** Collected data **
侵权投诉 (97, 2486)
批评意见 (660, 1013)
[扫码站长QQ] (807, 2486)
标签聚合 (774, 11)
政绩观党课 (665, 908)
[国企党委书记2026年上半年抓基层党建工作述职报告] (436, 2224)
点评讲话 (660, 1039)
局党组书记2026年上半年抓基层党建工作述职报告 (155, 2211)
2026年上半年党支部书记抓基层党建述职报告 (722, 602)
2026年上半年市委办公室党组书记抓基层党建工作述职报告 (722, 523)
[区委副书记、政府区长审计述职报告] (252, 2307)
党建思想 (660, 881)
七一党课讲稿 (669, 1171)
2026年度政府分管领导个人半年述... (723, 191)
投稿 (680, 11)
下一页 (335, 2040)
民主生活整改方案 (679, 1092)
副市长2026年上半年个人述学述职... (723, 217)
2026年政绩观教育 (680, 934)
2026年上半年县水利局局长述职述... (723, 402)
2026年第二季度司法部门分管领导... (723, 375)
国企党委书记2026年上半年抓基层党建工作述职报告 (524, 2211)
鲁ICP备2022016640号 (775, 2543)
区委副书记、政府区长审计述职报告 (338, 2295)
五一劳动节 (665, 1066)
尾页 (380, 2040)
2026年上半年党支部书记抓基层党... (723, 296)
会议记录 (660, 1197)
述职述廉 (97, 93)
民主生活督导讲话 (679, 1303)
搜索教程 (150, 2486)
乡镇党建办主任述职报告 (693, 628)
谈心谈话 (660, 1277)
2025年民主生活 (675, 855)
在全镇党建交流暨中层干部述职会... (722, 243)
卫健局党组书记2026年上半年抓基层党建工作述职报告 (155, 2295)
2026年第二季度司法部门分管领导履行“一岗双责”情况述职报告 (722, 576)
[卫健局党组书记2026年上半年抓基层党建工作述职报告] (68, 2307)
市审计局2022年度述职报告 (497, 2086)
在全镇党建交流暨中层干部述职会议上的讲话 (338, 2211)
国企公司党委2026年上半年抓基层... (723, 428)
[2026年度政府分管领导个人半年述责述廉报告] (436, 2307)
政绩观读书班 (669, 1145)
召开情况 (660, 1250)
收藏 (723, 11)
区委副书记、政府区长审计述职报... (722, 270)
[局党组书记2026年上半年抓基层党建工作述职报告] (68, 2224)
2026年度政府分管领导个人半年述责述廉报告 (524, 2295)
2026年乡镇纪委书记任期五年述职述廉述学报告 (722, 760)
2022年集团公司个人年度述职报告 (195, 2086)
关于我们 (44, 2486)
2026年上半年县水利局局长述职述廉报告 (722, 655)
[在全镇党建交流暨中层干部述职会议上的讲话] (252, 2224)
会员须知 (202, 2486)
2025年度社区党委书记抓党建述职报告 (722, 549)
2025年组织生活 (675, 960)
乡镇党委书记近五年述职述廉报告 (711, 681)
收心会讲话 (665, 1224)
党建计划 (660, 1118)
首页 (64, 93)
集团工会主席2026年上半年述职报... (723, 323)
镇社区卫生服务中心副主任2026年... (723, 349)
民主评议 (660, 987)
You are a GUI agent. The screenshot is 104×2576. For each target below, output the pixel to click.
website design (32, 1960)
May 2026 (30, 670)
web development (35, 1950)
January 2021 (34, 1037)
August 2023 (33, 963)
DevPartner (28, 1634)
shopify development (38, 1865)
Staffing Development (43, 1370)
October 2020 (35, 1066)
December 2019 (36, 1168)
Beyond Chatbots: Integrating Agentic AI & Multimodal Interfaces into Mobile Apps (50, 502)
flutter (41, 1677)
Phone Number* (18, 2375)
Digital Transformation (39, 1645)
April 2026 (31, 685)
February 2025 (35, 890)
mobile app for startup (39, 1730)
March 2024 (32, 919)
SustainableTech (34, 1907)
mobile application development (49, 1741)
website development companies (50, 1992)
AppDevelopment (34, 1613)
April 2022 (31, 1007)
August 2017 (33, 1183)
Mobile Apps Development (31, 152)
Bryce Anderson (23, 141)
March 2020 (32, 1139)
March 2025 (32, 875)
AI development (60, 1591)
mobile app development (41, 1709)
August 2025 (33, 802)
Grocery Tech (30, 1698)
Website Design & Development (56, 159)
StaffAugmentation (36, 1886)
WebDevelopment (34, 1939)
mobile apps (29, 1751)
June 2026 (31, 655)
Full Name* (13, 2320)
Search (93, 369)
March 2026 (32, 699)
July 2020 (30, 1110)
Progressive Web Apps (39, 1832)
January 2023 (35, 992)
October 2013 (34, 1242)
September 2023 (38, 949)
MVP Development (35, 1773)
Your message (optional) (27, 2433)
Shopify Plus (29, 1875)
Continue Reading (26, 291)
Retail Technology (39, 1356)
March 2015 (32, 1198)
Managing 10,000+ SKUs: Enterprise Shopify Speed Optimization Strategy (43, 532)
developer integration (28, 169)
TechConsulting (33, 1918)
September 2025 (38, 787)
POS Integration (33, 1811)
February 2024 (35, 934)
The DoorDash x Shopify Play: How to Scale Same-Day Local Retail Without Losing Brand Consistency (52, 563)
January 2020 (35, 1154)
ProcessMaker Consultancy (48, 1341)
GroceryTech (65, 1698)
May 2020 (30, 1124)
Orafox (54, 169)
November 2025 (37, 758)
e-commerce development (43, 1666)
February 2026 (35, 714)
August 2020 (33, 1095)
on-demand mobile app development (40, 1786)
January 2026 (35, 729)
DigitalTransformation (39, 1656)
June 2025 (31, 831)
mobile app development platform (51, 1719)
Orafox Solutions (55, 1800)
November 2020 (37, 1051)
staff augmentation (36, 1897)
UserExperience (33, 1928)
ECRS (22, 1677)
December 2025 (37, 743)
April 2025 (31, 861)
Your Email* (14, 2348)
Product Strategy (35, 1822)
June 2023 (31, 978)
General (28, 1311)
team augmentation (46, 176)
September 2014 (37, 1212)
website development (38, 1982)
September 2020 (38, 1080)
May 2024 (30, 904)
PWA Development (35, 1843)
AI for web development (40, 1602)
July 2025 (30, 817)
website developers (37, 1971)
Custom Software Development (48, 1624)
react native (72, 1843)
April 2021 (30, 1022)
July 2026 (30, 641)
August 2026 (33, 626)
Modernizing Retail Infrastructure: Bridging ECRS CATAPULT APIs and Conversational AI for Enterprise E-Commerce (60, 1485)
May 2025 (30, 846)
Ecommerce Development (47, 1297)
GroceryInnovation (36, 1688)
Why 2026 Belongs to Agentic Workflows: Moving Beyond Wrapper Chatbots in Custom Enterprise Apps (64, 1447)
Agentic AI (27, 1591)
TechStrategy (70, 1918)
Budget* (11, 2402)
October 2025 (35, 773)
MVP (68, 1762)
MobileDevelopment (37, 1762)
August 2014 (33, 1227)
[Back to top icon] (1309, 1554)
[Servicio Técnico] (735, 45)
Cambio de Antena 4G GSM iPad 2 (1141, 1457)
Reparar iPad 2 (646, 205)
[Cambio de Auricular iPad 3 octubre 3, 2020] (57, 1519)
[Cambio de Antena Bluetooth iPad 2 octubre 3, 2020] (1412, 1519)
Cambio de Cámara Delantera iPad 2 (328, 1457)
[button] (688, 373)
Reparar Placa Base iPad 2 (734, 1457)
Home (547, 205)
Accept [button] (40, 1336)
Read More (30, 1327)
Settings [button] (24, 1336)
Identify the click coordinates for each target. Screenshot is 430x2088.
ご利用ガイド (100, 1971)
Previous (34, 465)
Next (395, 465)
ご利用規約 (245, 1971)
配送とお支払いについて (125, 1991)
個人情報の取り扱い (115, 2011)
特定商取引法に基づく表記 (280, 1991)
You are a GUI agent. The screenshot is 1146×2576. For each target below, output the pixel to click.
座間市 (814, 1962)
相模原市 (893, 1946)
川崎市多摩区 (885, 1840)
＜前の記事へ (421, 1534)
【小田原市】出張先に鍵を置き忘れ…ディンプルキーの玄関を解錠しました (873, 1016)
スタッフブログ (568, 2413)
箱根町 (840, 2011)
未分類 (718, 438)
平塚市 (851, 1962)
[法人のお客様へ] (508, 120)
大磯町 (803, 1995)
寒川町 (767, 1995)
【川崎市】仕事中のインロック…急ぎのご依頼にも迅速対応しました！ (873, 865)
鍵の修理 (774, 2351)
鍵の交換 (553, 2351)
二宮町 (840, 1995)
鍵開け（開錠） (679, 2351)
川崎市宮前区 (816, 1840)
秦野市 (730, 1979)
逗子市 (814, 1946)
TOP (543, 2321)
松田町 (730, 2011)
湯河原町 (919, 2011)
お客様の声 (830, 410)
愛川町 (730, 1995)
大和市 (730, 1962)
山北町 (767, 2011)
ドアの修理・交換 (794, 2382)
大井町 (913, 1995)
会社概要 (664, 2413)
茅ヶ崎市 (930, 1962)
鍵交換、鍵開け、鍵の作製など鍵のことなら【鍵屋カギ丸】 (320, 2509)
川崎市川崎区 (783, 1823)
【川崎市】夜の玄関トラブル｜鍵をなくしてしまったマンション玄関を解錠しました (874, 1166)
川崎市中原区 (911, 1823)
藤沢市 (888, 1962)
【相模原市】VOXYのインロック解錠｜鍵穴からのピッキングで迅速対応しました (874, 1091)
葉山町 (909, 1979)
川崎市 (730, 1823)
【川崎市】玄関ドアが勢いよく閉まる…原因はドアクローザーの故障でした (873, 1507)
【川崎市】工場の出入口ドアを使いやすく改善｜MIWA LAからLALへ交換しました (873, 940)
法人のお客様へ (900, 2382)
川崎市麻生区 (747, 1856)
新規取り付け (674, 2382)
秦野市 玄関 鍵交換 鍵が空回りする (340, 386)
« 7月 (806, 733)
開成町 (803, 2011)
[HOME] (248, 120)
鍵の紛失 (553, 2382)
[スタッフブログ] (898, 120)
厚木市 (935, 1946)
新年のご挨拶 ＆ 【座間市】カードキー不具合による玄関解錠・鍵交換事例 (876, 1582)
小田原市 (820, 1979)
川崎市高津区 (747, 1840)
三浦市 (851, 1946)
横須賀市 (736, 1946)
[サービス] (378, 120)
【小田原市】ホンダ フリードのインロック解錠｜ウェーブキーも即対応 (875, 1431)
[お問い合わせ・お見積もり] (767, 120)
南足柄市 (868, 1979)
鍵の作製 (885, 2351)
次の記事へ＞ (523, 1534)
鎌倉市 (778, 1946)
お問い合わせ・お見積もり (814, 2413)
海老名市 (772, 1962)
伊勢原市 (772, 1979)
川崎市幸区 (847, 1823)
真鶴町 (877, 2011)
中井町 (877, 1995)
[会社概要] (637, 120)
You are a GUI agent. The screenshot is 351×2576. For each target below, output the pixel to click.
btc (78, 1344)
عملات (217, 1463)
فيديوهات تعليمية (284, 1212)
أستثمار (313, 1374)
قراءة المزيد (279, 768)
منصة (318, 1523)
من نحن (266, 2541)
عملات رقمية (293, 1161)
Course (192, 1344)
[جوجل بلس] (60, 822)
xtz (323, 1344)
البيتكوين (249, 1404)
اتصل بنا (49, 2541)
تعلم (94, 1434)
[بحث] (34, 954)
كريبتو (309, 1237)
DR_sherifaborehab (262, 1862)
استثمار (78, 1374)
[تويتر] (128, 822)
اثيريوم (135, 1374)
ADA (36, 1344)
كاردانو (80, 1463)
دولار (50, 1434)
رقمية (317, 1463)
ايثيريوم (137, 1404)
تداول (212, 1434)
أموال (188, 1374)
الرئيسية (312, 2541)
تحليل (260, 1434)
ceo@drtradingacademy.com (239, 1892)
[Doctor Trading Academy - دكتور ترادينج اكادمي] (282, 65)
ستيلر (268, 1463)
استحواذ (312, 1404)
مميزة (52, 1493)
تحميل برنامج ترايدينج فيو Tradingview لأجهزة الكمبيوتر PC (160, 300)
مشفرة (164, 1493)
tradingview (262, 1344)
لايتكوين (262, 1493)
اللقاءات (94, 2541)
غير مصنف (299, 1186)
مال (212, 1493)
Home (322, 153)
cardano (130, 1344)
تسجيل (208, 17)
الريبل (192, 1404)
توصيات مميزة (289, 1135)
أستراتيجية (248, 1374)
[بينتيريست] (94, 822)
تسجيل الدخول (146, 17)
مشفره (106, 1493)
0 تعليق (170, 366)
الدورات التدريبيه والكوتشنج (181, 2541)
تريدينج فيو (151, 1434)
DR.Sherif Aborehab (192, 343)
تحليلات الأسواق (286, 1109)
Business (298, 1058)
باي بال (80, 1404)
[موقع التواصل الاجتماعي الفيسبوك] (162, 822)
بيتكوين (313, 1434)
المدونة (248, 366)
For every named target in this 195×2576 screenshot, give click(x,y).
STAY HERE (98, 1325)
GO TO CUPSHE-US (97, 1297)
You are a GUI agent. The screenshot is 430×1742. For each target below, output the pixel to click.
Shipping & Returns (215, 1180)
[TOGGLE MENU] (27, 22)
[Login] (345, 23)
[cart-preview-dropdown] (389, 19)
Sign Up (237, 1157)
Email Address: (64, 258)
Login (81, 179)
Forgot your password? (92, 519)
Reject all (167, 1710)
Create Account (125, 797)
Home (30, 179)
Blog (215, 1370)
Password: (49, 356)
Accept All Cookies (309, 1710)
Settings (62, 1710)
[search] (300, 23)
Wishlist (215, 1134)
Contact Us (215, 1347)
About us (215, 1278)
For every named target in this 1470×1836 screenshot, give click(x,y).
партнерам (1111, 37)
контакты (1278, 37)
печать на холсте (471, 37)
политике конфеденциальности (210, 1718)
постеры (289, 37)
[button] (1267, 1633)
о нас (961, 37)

** PROBLEM **
Look through the entries and return every line where "each" appears.

** FINISHED EXERCISE **
You are a GUI agent. The screenshot is 104×2576. For each target below, output the pixel to click.
Identify the click coordinates for each target. Screenshot is 430x2088.
You are a GUI agent. The screenshot is 1146×2576. For each target below, output the pixel to click.
You are a GUI agent. The screenshot is 351×2576. For each target below, output the pixel to click.
You are a GUI agent. The screenshot is 430×1742. For each target below, output the pixel to click.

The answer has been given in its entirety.